**ACTIVITY:** In the passage below on threats to childhood, how many countries does the report's ranking cover?

**EXERCISE PASSAGE:**
++++++++

More than half the world’s children start their lives held back because they are a girl, because they are poor or because they are growing up in a warzone. Early marriage, child labour and malnutrition are just some of the life-changing events that can rob children of their childhood. Save the Children report examines grave threats to childhood, calls for urgent action to protect children.
More than half of all children globally – over 1.2 billion – are threatened by conflict, widespread poverty or discrimination against girls, a new report by Save the Children has found.
The Many Faces of Exclusion examines how these three key factors are robbing children of their childhoods around the world.
In its second year, the report also includes a ranking of 175 countries where childhood is most and least threatened as a result of poor health, malnutrition, exclusion from education, child labour, child marriage, early pregnancy and extreme violence.
Singapore and Slovenia both rank first, with Norway, Sweden and Finland rounding out the top five. Eight of the bottom 10 countries are in West and Central Africa, with Niger ranked last for the second year running.
While progress is being made in many parts of the world—including in West and Central Africa—it is not happening quickly enough. Alarmingly, the gap between rich and poor in many countries is also growing.
Without urgent action, we’ll never meet the promises made three years ago by every country at the UN in 2015 to ensure that by 2030 every child survives, learns and is protected. Governments can and must do more to give every child the best possible start in life. The fact that countries with similar levels of income deliver such different outcomes for children shows that policy, funding and political commitment make a critical difference.
While the situation has improved in the past year in 95 of the countries ranked, alarmingly, conditions worsened in about 40 countries, according to the End of Childhood Index.

++++++++

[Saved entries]
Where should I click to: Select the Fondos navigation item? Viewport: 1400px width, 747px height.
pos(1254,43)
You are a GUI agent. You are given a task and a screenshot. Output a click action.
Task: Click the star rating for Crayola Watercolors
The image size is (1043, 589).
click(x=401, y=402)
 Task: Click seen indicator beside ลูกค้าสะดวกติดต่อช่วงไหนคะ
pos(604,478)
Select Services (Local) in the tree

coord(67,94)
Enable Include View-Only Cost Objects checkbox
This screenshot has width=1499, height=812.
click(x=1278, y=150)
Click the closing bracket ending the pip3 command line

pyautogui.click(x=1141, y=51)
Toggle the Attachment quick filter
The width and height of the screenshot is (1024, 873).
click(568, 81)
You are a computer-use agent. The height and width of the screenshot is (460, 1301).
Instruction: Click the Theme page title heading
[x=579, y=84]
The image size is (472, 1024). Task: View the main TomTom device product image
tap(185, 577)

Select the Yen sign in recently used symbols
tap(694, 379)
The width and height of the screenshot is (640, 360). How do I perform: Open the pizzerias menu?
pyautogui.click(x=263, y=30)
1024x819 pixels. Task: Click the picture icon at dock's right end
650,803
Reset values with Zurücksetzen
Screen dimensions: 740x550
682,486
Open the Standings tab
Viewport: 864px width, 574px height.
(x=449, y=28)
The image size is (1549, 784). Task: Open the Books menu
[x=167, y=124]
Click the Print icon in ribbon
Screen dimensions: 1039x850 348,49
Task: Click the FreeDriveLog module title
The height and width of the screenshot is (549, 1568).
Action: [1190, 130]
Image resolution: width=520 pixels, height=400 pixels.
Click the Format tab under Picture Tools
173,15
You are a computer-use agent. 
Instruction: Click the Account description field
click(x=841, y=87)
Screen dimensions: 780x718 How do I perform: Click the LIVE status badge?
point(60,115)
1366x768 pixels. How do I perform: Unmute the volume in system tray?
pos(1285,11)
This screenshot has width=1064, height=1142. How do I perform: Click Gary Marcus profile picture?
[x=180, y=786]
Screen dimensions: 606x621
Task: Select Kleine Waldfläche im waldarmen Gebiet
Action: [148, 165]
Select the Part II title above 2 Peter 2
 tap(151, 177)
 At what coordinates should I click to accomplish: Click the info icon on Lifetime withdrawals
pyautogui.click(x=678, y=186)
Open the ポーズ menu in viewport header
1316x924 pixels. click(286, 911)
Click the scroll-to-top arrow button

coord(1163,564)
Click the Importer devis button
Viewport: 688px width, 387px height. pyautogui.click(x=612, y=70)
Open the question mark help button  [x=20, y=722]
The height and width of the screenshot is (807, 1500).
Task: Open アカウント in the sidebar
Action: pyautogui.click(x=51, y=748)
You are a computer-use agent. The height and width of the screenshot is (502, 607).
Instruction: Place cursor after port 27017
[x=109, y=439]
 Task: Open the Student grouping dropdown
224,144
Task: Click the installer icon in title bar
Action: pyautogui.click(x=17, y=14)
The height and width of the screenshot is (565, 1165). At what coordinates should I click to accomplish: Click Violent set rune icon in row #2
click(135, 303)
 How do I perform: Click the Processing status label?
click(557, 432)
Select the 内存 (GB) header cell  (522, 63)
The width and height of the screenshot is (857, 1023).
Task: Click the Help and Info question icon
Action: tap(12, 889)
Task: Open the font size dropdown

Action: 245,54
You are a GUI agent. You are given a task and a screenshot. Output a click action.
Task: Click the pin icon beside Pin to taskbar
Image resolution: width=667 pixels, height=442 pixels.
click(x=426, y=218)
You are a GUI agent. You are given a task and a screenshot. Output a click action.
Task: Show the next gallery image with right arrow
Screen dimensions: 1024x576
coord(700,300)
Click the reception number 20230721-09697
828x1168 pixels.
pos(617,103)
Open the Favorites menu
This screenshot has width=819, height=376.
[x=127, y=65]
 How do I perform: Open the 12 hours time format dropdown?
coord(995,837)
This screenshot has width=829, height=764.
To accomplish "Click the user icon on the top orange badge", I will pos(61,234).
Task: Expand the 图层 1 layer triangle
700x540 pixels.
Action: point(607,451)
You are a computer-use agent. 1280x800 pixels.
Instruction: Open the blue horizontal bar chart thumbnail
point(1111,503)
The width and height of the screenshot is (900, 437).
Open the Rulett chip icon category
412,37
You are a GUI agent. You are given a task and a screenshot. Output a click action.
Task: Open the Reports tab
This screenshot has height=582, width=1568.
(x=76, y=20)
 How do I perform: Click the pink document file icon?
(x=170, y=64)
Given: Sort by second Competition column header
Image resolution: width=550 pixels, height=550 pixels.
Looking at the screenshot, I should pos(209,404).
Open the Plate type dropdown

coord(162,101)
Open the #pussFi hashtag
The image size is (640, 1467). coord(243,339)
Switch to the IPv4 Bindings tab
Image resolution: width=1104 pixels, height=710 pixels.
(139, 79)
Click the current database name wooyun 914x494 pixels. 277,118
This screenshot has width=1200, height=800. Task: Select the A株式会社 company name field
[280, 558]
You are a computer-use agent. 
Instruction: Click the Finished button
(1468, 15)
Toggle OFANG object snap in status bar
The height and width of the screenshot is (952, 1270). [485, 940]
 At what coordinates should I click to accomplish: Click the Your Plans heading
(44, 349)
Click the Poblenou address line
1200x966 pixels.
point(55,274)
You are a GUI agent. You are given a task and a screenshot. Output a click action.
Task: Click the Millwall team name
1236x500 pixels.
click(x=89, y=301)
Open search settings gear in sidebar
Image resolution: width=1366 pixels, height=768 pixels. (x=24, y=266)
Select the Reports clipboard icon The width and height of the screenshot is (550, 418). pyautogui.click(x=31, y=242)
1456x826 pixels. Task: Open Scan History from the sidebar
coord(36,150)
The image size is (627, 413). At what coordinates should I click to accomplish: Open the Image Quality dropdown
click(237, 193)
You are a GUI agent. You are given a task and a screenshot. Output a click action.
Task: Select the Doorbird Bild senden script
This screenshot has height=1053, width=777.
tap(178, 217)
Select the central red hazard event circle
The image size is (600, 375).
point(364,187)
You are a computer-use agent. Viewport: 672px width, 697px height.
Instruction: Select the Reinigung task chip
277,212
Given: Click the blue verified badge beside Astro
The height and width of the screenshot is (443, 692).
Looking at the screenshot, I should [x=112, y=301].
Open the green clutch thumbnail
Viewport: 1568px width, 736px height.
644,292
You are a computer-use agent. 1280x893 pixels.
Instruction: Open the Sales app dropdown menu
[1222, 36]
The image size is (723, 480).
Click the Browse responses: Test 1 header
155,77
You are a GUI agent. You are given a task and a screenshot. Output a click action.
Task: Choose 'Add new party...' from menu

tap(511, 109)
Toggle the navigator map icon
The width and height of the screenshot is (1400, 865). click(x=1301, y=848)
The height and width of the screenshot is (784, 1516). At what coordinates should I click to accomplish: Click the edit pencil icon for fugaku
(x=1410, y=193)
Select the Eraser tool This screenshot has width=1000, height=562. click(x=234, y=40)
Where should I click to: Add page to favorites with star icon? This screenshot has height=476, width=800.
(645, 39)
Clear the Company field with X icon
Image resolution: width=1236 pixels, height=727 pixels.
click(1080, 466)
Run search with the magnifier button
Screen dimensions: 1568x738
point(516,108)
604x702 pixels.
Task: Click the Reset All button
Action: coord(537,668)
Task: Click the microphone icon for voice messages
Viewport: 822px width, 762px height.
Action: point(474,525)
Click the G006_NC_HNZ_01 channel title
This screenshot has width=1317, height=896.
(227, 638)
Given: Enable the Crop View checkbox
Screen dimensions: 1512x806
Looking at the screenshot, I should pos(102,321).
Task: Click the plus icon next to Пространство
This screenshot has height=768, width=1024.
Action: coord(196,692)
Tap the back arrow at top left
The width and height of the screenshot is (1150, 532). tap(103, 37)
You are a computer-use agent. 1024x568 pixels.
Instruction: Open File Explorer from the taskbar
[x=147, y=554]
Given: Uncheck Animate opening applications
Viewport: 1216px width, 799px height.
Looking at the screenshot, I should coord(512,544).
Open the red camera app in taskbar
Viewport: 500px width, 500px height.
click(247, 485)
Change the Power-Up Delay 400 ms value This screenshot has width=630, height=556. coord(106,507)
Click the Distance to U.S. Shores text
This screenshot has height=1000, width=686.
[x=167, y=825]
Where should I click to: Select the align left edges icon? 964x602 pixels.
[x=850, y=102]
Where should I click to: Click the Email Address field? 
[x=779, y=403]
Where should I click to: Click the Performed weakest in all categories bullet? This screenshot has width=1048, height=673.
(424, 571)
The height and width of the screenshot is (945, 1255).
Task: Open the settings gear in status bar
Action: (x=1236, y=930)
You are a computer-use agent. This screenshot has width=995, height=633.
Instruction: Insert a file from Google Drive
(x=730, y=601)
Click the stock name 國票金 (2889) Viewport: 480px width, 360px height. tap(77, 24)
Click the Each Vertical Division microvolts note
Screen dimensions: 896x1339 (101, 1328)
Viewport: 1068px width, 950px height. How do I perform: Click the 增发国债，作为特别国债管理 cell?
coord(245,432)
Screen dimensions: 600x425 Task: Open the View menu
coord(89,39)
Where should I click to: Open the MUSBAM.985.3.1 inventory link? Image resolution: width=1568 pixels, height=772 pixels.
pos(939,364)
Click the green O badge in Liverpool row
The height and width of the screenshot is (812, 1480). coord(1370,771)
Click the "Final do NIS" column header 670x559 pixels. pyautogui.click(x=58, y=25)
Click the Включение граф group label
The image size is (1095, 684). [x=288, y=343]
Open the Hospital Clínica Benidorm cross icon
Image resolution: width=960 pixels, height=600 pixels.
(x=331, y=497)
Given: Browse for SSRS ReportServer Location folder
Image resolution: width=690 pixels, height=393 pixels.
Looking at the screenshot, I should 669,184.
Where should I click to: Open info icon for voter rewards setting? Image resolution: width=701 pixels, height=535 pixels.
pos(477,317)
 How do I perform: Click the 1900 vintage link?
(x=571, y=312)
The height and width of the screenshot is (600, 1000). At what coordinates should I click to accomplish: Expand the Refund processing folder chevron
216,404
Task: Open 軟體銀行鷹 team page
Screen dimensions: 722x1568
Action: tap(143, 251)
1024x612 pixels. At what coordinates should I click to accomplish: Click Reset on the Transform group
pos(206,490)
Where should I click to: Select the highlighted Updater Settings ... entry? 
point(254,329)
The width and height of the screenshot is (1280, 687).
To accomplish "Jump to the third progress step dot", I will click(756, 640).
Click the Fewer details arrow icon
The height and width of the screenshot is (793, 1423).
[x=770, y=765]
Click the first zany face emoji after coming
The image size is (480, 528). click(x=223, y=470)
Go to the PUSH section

++++++++

**THE ANSWER:** 175 countries